More protection, or more bureaucracy?
That’s the question endangered species advocates, regulators and Kauai’s electric company are wrestling with in the aftermath of a surprise decision from the state’s Land Board to require another layer of environmental review for a plan to save rare seabirds.
“It’s new to us,” Hawaii Department of Land and Natural Resources Wildlife Program Manager Scott Fretz told Civil Beat. “We haven’t done it yet.”
Acting on eleventh-hour advice from lawyers, according to Fretz, the Board of Land and Natural Resources last month deferred action on Kauai Island Utility Cooperative’s proposed habitat conservation plan, which had been widely expected to be approved.
Under the plan, the utility would have spent millions of dollars to put power lines underground, shield lights from the Garden Isle’s dark night sky and take other steps to minimize its harm to protected species like the Newell’s shearwater.
In exchange for those efforts, the plan also included a request for a license to kill more than 100 rare birds per year without penalty from the state. The company, indicted criminally last year by the federal government and accused of repeatedly violating the Endangered Species and Migratory Bird Treaty Acts, is going through a parallel permitting process with the feds.
Until both the federal and state processes are complete, the utility is exposed to potentially huge fines. The utility was taken aback by the decision because it’s already trying to identify and eliminate its impacts on birds.
The plan didn’t satisfy all parties. Earthjustice attorney David Henkin — who was among the vocal supporters of new DLNR and BLNR chief William Aila Jr. — complained it failed to minimize the negative impact on birds.

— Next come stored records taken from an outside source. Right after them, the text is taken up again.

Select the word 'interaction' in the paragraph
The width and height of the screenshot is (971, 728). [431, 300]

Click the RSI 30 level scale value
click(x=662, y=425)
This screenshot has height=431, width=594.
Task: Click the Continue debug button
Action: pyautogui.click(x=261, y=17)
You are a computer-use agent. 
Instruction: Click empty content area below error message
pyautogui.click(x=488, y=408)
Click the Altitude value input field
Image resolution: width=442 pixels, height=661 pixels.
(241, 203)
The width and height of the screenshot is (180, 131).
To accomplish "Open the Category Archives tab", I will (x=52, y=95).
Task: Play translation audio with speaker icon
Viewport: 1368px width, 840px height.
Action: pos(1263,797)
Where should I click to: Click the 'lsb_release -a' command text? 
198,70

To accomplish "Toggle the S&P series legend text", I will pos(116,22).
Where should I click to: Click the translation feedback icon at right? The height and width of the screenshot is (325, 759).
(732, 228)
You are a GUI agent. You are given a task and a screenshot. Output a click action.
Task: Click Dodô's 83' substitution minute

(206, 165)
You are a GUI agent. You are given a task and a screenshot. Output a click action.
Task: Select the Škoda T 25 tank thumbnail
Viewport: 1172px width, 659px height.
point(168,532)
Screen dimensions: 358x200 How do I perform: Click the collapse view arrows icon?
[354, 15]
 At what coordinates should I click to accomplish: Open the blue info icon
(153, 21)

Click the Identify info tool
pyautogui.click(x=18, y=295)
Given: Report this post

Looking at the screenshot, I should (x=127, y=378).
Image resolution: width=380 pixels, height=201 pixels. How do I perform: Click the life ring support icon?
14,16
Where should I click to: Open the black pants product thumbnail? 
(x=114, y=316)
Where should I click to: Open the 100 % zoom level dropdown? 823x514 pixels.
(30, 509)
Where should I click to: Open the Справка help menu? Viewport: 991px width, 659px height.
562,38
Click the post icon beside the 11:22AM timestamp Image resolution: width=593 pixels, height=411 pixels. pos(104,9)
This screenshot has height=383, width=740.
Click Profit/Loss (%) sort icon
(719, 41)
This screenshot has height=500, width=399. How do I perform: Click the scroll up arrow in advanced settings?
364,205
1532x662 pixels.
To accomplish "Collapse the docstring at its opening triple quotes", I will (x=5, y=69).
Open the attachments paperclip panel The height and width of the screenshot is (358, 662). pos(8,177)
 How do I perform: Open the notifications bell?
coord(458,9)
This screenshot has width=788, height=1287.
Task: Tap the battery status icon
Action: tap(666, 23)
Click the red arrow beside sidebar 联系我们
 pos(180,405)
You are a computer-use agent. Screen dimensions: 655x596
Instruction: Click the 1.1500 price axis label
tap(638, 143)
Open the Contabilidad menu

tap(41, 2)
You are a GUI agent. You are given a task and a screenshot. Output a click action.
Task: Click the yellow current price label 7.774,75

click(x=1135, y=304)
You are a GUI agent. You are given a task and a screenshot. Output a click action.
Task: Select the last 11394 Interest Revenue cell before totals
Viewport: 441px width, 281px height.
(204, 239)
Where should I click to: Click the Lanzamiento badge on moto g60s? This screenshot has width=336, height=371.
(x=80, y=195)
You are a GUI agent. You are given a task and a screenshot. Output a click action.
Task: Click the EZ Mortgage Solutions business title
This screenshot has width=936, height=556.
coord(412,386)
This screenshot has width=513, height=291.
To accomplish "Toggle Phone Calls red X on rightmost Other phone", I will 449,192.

“The documented, dramatic decline in Newell’s shearwater numbers indicates that, unless KIUC immediately takes action to reduce take, this species may cease to exist in the wild or, at a minimum, its prospects for recovery will be all but eliminated,” Henkin wrote in a letter to the DLNR that was included, with the department’s responses, in the filings [pdf] for the Feb. 25 meeting.
“To avoid the need to shut down its operations altogether, KIUC must promptly implement the necessary measures to avoid pushing the Newell’s shearwater to extinction and to promote the species’ recovery.”
Handed a surprise victory, he told Civil Beat the decision to withhold approval until after an environmental review shows the state now takes its environmental responsibilities more seriously than under previous administrations.
The land department originally recommended the plan be approved without the additional review, claiming the proposal was exempt from normal environmental review triggers because it qualified as wildlife management.
Fretz, the state’s wildlife manager, said the new interpretation “is another regulatory layer that’s going to add a lot of labor on our part.”
Asked if the new layer will provide additional protection for species or if it’s unnecessary, Fretz declined to say.
But he did say the environmental review prepared under Chapter 343 of the Hawaii Revised Statutes is merely about disclosing potential impacts while the habitat conservation plan produced under a different section of state law — Chapter 195D — requires that the proposal create a net positive benefit to the species.
“(Chapter) 195D already goes much further than 343,” he said.
Henkin acknowledged that the environmental review will have some overlap with the habitat conservation plan. But, he said, the review is a holistic look at big-picture impacts not just to birds but to humans — things like cultural impacts, socio-economic impacts, traffic and noise.
“Three-forty-three is a broader look, not just looking at the proposal itself and ways to mitigate it, but alternate ways they could achieve the result,” he said.
He said the review should encompass any and all KIUC operations that impact the environment, even if they’re not being addressed or changed by the habitat conservation plan.
“Three-and-a-half decades of illegal conduct doesn’t automatically become legal just because you’ve been doing it for a long time,” he said.
The last-minute change, and the potential scope of new work, caught the utility off-guard. Expecting to have a habitat conservation plan and incidental take license in hand by now, the company is facing the prospect of months or years of further environmental review.
“It was an extreme surprise that two days prior to us being on the agenda for approval, that we were notified that KIUC was pulled off the agenda,” KIUC Support Services Manager Carey Koide told Civil Beat. “Over the last eight years of working with (the DLNR Division of Forestry and Wildlife), this was the first time that requirement was put on us.”
Koide said the habitat conservation plan specifically identifies all of the co-op’s major projects going forward and seeks coverage for only certain activities.
“It’s not a blank check,” he said. “It’s not like KIUC can just take, take, take for anything and just construct anything we wish to construct going forward.”
For now, the company is exposed to potential penalties from both the state and federal governments for harming rare birds. But the federal process — for which the co-op has already produced an environmental assessment [pdf] — provides a roadmap for the new requirement.
“It’s already been done,” Koide said. “So it’s taking an old document and putting it in a format that’s acceptable to the Hawaii 343 standards, and then going through the process of the public hearings or whatever is required.”
He estimated that might take six to 18 months.